Hacker News new | ask | show | jobs
by mlthoughts2018 2502 days ago
binary search is very widely misimplemented,

- https://en.m.wikipedia.org/wiki/Binary_search_algorithm#Impl...

> “When Jon Bentley assigned binary search as a problem in a course for professional programmers, he found that ninety percent failed to provide a correct solution after several hours of working on it, mainly because the incorrect implementations failed to run or returned a wrong answer in rare edge cases. A study published in 1988 shows that accurate code for it is only found in five out of twenty textbooks. Furthermore, Bentley's own implementation of binary search, published in his 1986 book Programming Pearls, contained an overflow error that remained undetected for over twenty years. The Java programming language library implementation of binary search had the same overflow bug for more than nine years.”

1 comments

The bug only manifests if the range you're searching is within MAX_INT/2 (or whatever numeric datatype you're using). I'm not sure I understand the point you're trying to make.
I didn't understand what you were talking about offhand and thought range might be the value of the stored/searched data, not a pointer arithmetic issue.
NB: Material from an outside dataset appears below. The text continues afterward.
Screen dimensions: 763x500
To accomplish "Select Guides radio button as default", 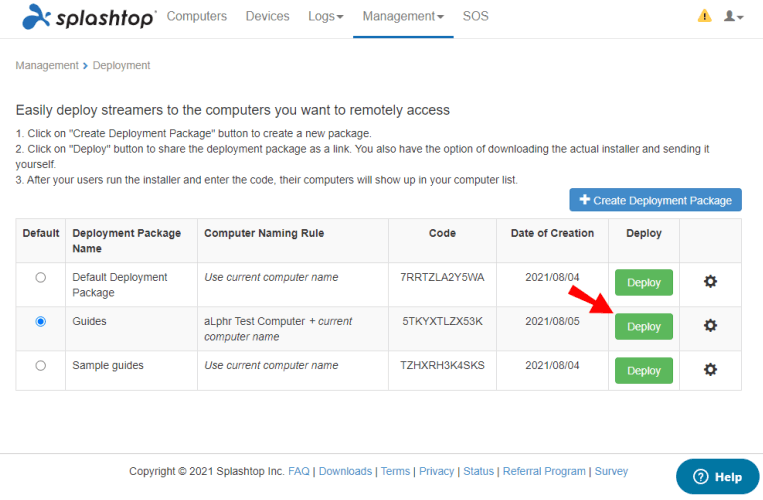I will (x=40, y=322).
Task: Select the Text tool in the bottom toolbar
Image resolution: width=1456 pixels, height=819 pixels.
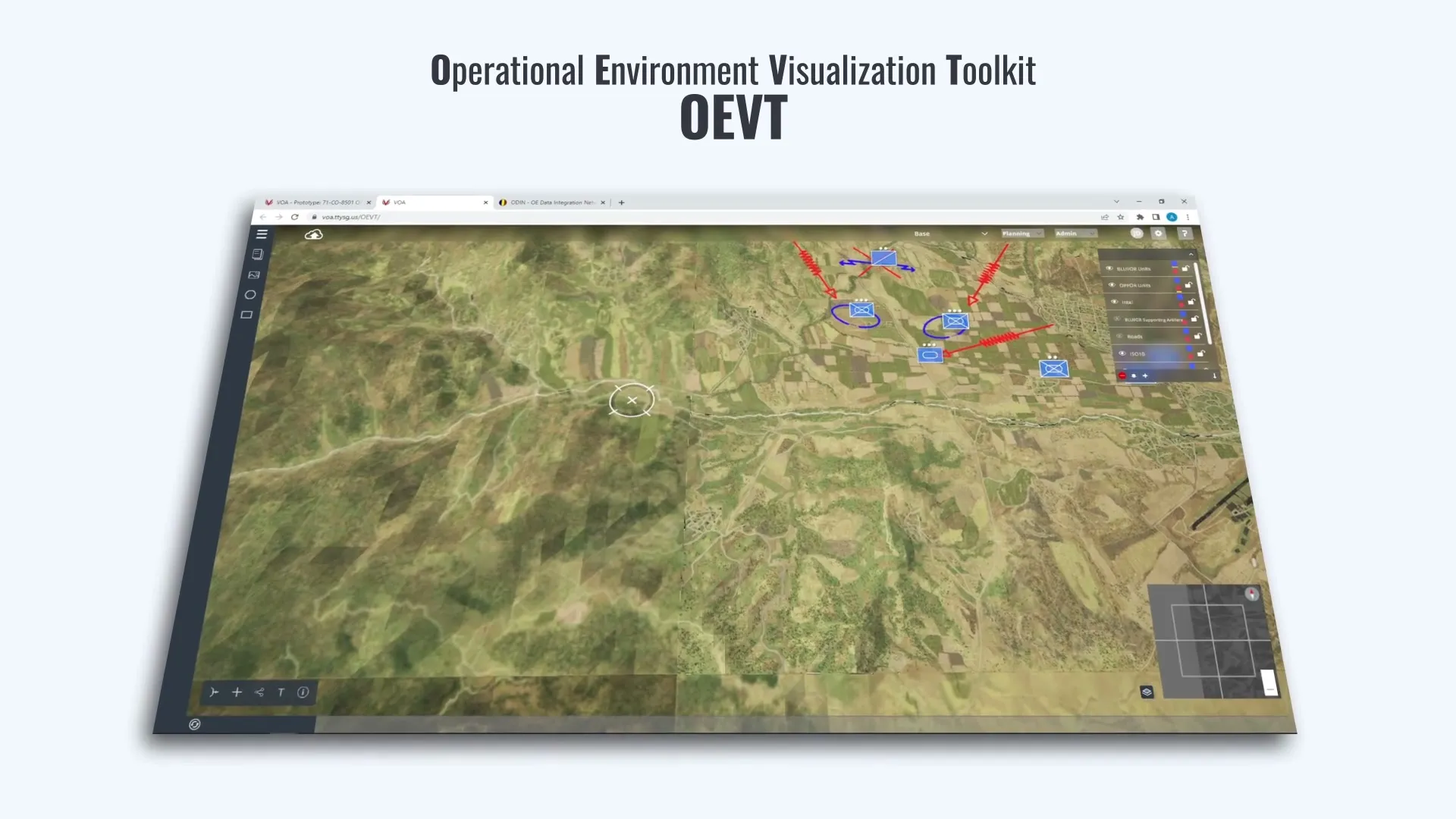Action: (280, 692)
When the array/list consumes a memory footprint larger than ptrdiff_t it was possible that the specific implementations might fail. It is crucial to remember that the difference between memory address is signed and that the size of objects (even if bare machine integers of some size) in the set might be displayed as a number smaller than one of the powers of two many recall.
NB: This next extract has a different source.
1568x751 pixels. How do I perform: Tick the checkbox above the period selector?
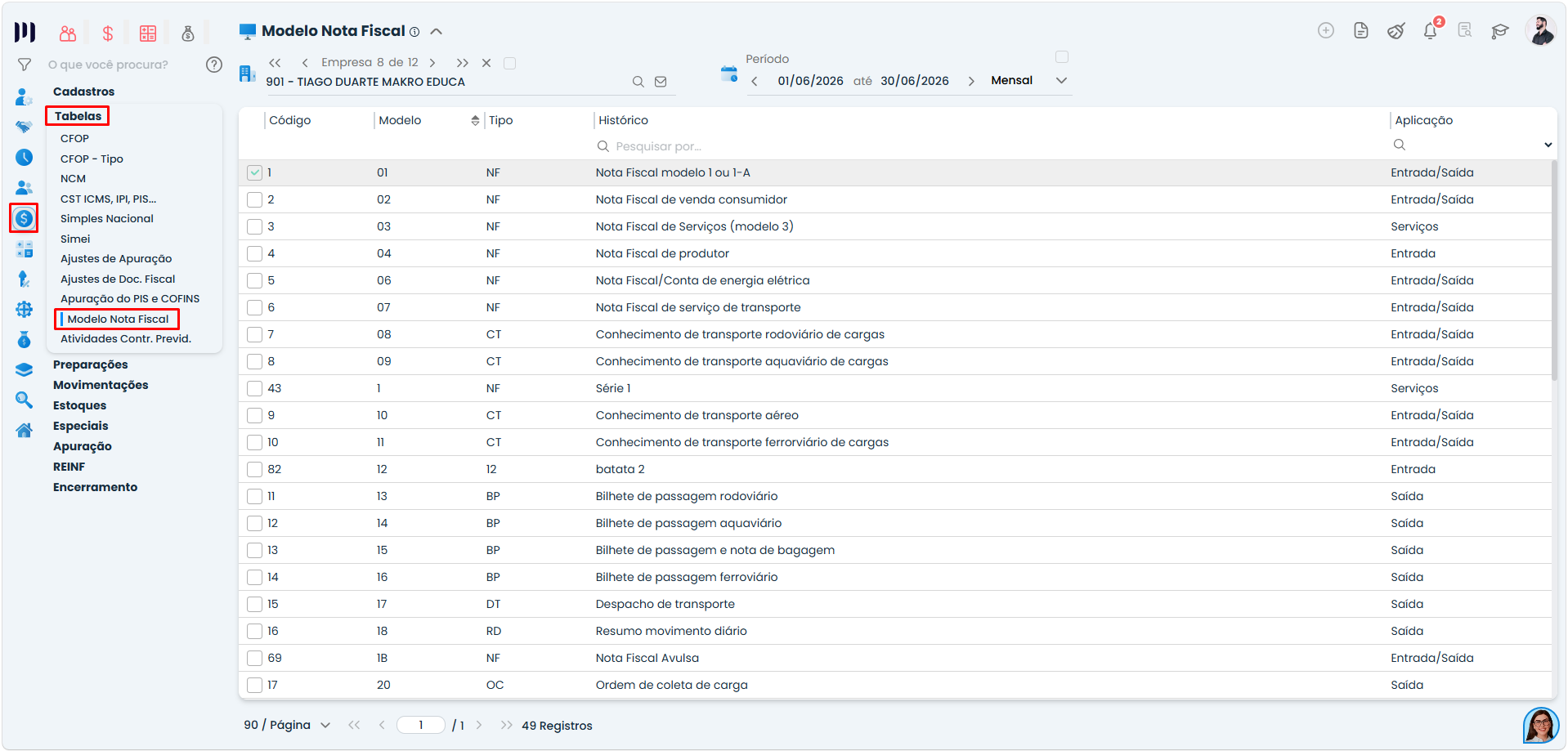point(1062,57)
On a 32 bit machine this wouldn't be approx 2 billion but rather often 500M 32 bit words or 250M-ish 'double' precision numbers. Let alone if the search is over more complex structures representing objects. For a smaller 16-bit embedded system I could even more readily see this occurring.

You make a good point. I was actually speaking about the general case, where you're simply pulling the bounds of x_min and x_max closer until f(x) reaches a target value or the bounds converge to the same value. f could be an array and x could be an index, but it doesn't have to be. The bug still exists in this general case. All you need is a numerical datatype that can overflow, and most of them can.
It seems you’re deliberately not trying to understand.
I assure you I'm being sincere.
Yet you focus only on one aspect of the linked discussion on the high rate of misimplementations, an aspect that represents the least relevant part, and then act as if this invalidates the point?

That’s not sincere, it’s disingenuous.

I didn't say it invalidates the point, because I honestly don't know what your point was to begin with. Which is why I asked the question originally. I'm still no closer to knowing, and it seems like you're not interested in elaborating. Suit yourself.
This is an extremely disingenuous reply as well. You started off your first reply by saying “the bug only manifests ...” already pre-supposing that the scope of my original comment was restricted to that one thing, and tacitly ignoring all the other aspects of the link.

The (obvious) point is that binary search is widely misimplemented even by professionals writing textbooks (and this had little to do with the specific Java bug responsible for that one example), and this is all stated directly in the link you didn’t read.

It’s comically ill-suited for time based tech screens as even experts teaming with editors often still get it wrong.